- **Task**: Copy every line in the records below that contains the word "Given".

= Beginning of Section =

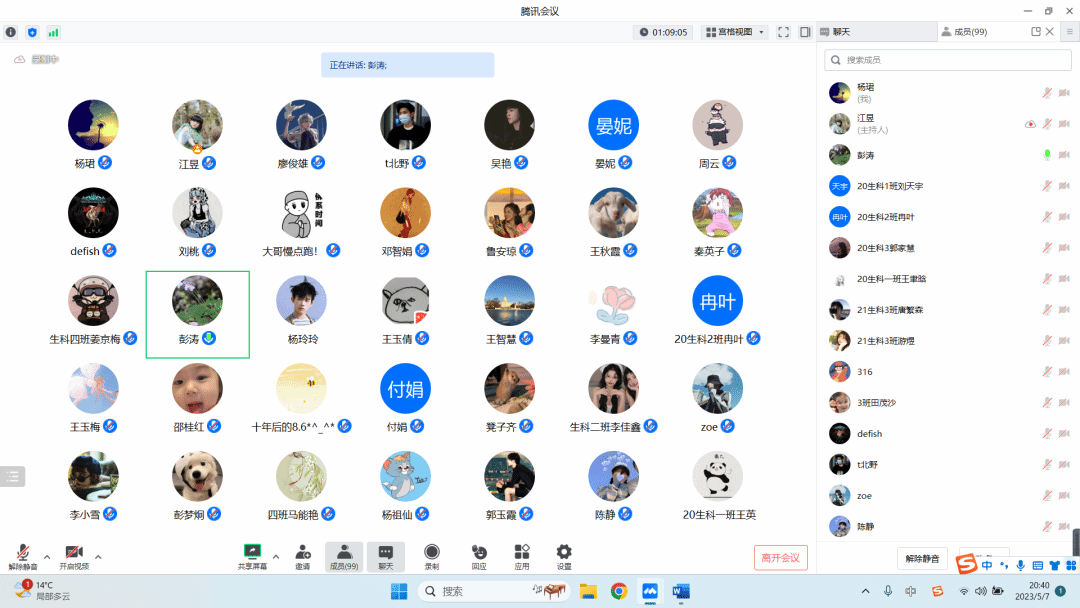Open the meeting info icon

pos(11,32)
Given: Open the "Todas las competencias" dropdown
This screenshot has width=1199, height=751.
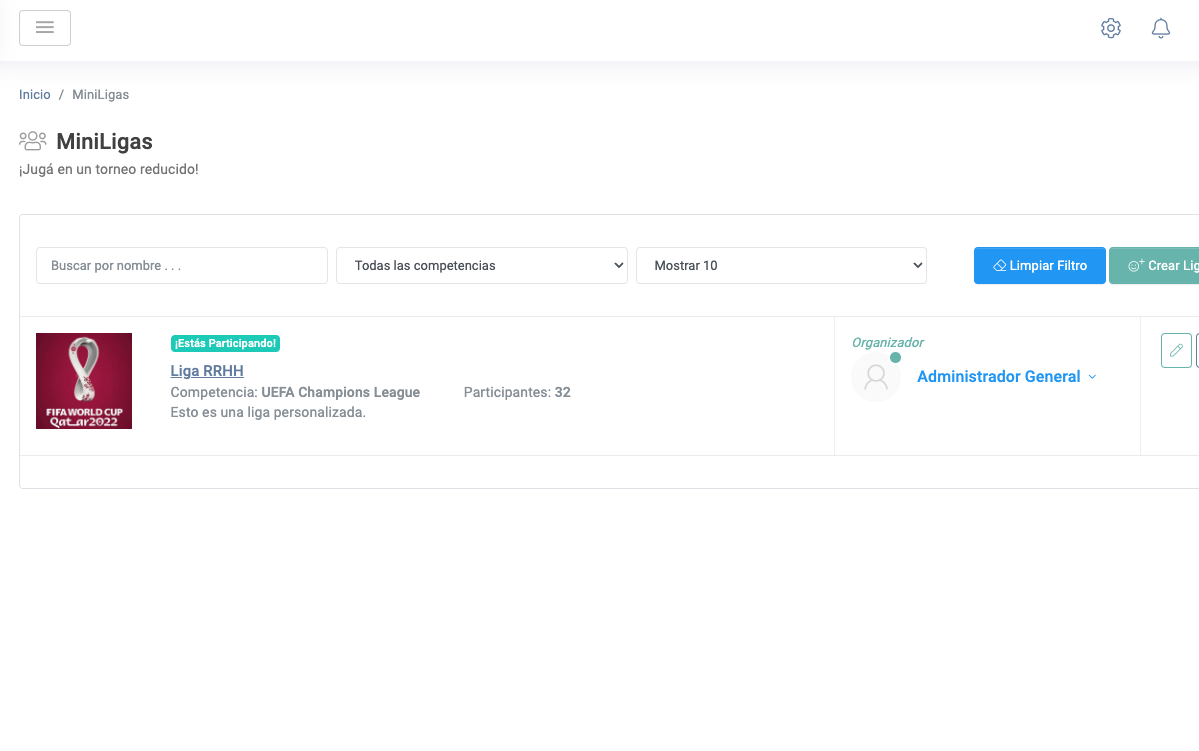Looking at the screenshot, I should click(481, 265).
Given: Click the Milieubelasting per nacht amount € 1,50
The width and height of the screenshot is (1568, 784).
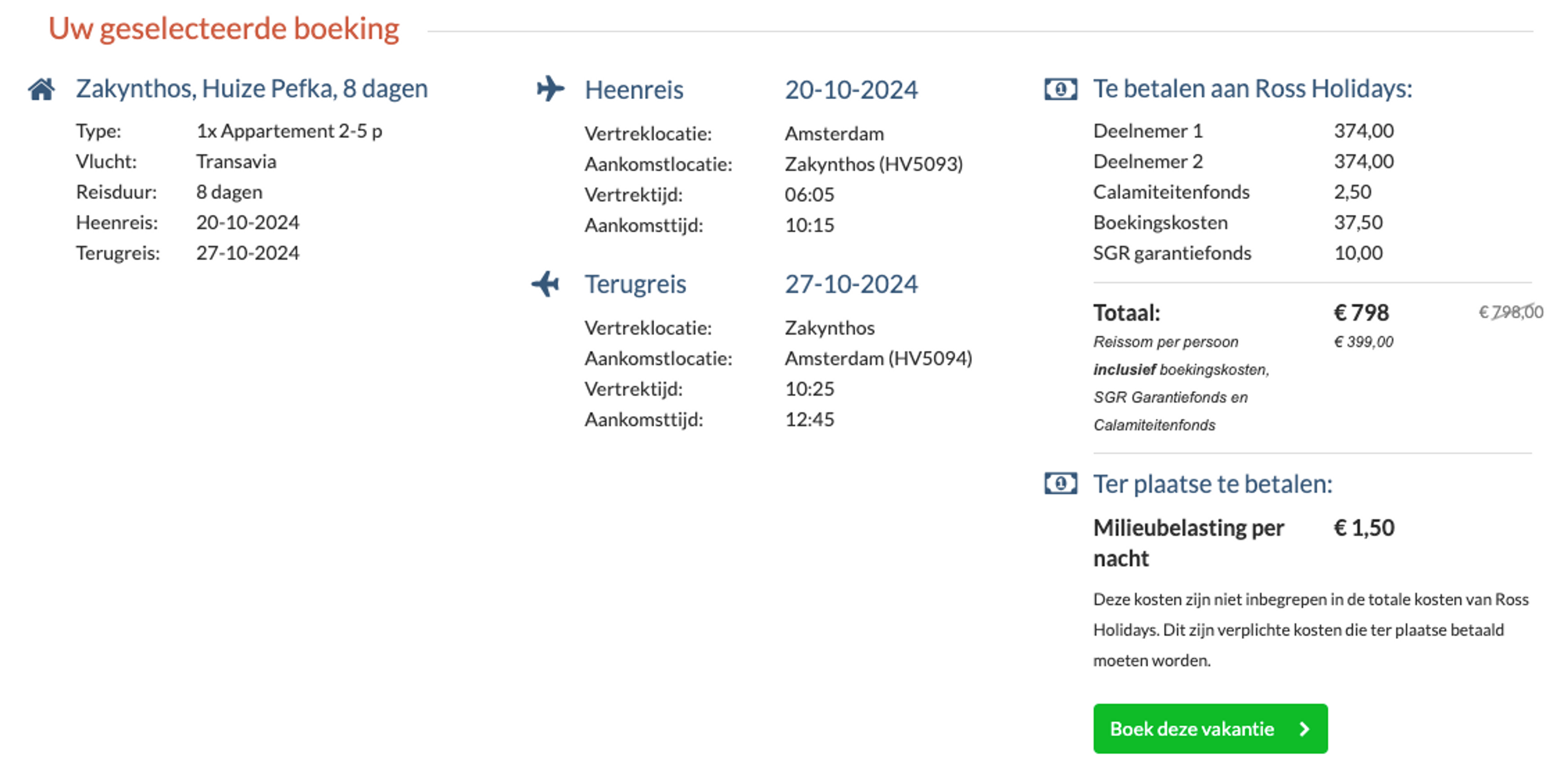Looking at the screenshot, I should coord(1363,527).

= End of Section =
= Beginning of Section =

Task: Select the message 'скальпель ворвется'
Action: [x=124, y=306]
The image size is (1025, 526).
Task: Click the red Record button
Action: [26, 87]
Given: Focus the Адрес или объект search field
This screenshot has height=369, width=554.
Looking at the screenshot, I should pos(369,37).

= End of Section =

- **Completed task**:
Given: Open the "Todas las competencias" dropdown
Given: Click the Milieubelasting per nacht amount € 1,50
Given: Focus the Адрес или объект search field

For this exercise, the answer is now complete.